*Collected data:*
※ ※ ※

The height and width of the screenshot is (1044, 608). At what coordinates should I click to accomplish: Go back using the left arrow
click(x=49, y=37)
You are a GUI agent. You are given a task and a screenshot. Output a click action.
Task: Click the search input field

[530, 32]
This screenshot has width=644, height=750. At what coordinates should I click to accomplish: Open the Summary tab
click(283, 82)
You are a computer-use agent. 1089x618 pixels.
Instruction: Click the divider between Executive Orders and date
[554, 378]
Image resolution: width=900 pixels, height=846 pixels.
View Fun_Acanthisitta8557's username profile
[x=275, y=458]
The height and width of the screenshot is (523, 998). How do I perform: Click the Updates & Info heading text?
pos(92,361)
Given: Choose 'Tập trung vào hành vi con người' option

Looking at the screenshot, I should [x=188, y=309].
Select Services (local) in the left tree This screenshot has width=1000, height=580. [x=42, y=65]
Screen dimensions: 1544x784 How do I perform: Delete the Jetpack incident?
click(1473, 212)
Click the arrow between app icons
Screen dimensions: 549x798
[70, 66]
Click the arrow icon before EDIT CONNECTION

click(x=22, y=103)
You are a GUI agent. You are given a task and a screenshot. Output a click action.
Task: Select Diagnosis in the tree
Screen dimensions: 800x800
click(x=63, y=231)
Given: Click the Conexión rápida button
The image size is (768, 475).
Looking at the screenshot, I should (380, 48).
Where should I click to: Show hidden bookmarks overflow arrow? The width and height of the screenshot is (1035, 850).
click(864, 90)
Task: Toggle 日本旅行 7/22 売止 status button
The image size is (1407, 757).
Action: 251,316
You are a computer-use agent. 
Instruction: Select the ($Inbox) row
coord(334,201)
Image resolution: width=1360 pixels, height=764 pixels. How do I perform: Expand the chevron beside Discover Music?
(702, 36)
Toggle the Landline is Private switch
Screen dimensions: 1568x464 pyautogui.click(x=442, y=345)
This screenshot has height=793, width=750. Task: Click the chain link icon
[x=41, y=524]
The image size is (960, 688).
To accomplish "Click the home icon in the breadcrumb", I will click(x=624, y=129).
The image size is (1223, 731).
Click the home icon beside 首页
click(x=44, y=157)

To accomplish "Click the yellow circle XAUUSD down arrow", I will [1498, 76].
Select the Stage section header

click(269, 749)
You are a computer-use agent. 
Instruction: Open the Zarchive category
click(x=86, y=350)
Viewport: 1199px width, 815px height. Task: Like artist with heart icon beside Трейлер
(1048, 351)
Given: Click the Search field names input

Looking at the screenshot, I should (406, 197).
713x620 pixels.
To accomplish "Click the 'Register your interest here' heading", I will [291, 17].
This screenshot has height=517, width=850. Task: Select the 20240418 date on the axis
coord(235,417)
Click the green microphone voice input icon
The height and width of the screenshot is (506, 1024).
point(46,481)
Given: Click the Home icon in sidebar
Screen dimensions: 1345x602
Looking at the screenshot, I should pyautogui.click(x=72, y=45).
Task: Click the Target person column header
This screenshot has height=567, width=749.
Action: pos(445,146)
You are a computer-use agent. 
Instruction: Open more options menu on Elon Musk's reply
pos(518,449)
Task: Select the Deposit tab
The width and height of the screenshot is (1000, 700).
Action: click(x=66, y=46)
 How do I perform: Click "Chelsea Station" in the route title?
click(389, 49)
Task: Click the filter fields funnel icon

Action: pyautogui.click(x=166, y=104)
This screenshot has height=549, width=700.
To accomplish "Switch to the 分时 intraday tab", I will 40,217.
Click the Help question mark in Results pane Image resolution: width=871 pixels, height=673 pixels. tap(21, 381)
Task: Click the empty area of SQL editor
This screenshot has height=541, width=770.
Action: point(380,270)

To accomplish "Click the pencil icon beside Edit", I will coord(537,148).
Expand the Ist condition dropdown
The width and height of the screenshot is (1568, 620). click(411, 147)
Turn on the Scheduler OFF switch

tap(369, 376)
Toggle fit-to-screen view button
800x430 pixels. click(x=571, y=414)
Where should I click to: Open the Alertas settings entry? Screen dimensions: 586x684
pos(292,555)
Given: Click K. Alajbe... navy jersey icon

※ ※ ※

*What you are asked to do:*
Each line that holds the string "tree" is to be copied from the entries above.

*Solution to the exercise:*
Select Services (local) in the left tree This screenshot has width=1000, height=580. [x=42, y=65]
Task: Select Diagnosis in the tree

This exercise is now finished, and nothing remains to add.